VRam Leak when calling npp functions

when calling functions such as:

nppiCopyWrapBorder_16u_C1R_Ctx
nppiFilterMedian_16u_C1R_Ctx
nppiFilterGauss_32f_C1R_Ctx

for different threads, and for each thread i set the Ctx the same.
I found some some functions return with success but not what i want, then i notice the leak .

with compute-sanitizer, i just got CUDA ERROR #719 (using FilterMedian kernel #2): unspecified launch failure.

i am running my code with RTX A4000, driver 522.06, cuda 11.8 and ecc on

running your code under compute-sanitizer and getting error 719 means you are doing something wrong, perhaps in the arrangement of arguments you are passing to the function.

Given that, declaring a leak or not isn’t sensible, in my opinion. If your code is performing illegal behavior, you should fix that first.

Thanks, but without compute-sanitizer, all functions return npp no error, and the results are correct.
What should I do then?

That seems to contradict:

I have to admit I’m not really sure what your situation is. You’ve given no indication of how you are determining there is a leak, and you seem to be making contradicting statement about whether you are getting the results you expect, or not.
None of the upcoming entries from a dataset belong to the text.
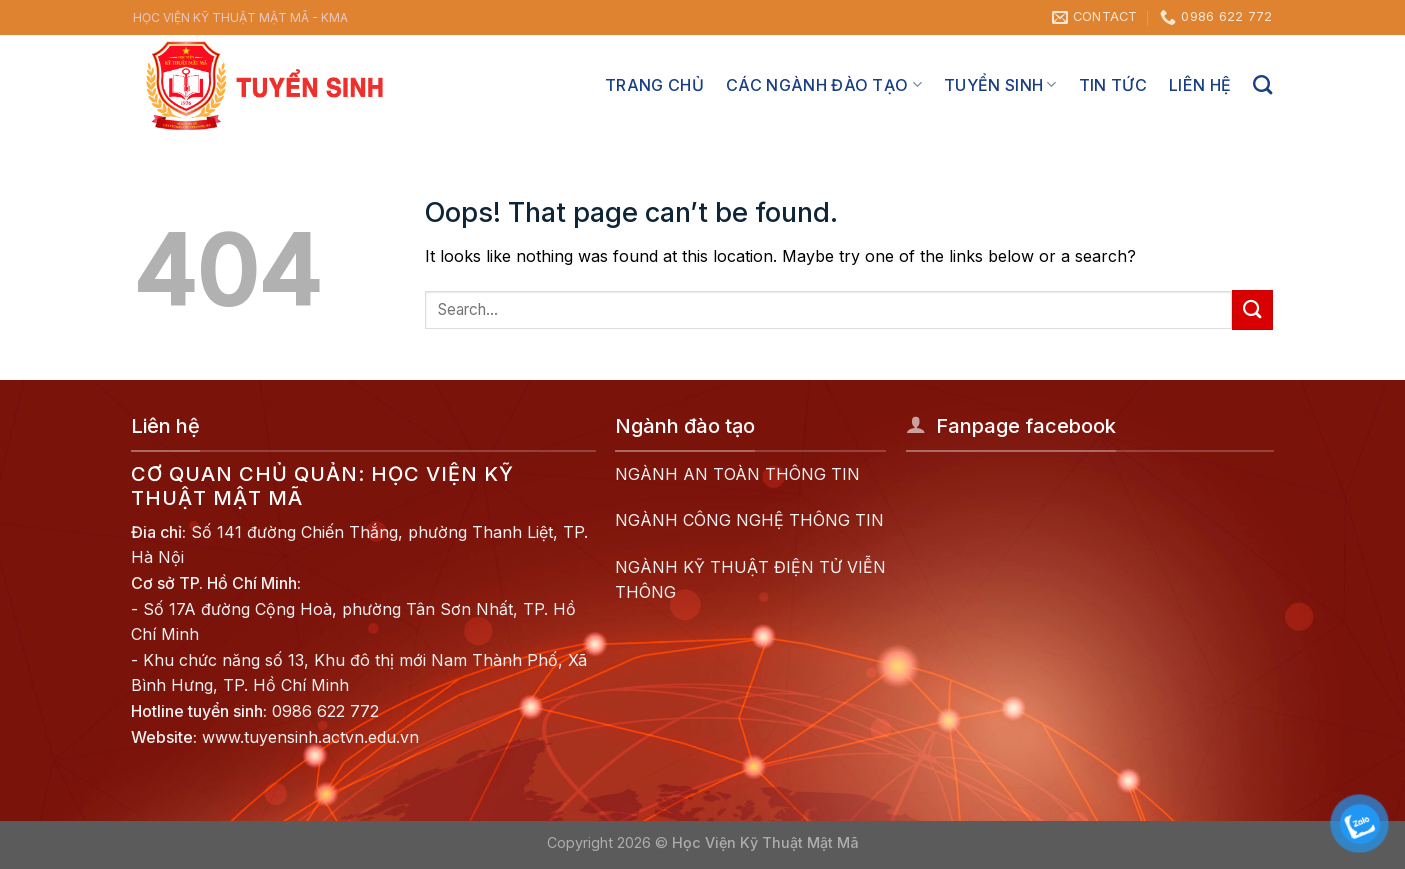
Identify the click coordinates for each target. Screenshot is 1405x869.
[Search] (1262, 84)
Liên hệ (1200, 85)
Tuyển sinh (1000, 85)
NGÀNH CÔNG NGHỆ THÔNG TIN (749, 520)
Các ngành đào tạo (824, 85)
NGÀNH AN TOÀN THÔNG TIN (737, 474)
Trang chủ (654, 85)
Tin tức (1113, 85)
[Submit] (1252, 309)
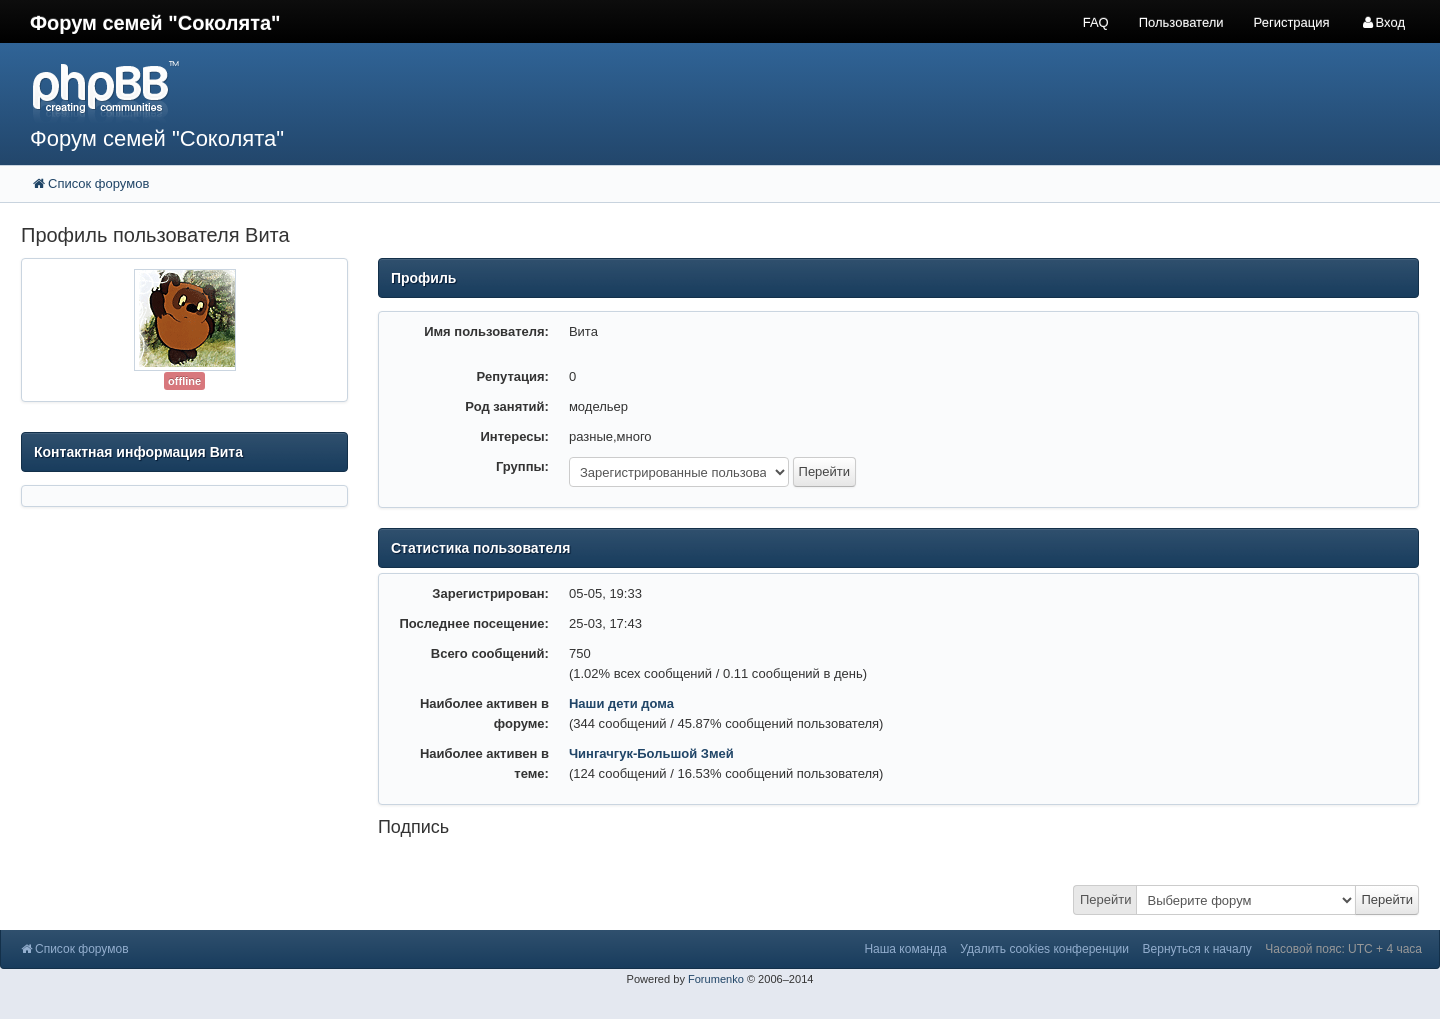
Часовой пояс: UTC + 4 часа (1343, 949)
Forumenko (716, 979)
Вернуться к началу (1197, 949)
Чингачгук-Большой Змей (651, 753)
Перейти (1106, 899)
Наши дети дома (621, 703)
In any event, if you run a particular npp function call, and under compute-sanitizer you get an error 719, then you should double-check all arguments you are passing for correctness.

here is what i did

uint16_t *x,*y;
int h;
int w;
int step;
NppStatus s;
...

# malloc with cuda malloc 
cudaMalloc(x, h*w*sizeof(uint16_t));
cudaMalloc(x, (h+2)*w*sizeof(uint16_t));
s = nppiCopyWrapBorder_16u_C1R_Ctx(x, w*sizeof(uint16_t), {w,h}, y,w*sizeof(uint16_t),{w,h+2}, 1,0,Ctx);

# malloc with nppiMalloc
x = nppiMalloc_16u_C1(w,h,&step);
y = nppiMalloc_16u_C1(w,h+2,&step);
s = nppiCopyWrapBorder_16u_C1R_Ctx(x, step, {w,h}, y,step,{w,h+2}, 1,0,Ctx);

when malloc with cuda, y is what i want,
but malloc with nppi, y is not what i want.
I check the meminfo with cudaMemGetInfo before and after the calling of nppiCopyWrapBorder_16u_C1R_Ctx.

Thanks for your help

I wouldn’t be able to comment further without a complete example.